WHAT YOU WILL DO
Taking the records below, count the lines in which "agent" appears and supply only the count.
╔══
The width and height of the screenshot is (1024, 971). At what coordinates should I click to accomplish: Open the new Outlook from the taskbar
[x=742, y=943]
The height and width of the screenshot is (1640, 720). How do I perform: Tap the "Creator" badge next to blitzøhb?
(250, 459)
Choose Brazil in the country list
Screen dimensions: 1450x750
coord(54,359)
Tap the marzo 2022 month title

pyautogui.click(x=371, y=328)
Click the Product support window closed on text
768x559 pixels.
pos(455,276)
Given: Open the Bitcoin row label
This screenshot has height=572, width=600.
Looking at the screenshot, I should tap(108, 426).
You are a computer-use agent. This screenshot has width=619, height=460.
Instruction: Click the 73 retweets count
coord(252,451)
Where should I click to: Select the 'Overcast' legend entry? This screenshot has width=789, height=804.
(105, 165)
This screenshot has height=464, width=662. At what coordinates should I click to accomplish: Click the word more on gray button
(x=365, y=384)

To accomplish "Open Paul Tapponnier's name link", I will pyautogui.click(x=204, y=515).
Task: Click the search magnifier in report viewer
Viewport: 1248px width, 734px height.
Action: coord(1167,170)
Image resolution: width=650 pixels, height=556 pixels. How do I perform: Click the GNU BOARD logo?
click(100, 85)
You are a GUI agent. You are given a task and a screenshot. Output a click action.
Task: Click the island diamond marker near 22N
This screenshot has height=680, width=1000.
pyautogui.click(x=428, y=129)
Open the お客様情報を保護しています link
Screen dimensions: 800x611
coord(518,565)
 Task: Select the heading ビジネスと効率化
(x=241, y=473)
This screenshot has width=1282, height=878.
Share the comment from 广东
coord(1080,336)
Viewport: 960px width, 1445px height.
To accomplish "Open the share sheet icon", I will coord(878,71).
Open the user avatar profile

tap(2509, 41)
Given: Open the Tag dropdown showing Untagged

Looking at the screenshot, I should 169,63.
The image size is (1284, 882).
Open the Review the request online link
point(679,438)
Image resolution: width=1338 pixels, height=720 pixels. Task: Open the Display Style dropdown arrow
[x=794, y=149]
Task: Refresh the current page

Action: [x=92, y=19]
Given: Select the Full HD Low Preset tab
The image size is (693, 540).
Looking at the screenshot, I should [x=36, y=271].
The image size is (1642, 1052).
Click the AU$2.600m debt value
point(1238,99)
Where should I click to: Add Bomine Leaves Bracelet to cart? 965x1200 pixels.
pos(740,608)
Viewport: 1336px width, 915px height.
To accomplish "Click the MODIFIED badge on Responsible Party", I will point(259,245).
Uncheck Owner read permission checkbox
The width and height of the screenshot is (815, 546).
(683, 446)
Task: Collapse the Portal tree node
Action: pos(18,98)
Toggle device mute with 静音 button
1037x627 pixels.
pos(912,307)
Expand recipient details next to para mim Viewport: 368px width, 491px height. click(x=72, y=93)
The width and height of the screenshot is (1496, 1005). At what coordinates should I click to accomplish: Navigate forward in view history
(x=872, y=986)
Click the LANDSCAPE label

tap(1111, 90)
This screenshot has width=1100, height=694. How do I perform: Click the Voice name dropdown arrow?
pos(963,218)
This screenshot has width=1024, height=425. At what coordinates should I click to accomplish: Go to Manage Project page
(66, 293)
╚══
OUTPUT OF THE EXERCISE
2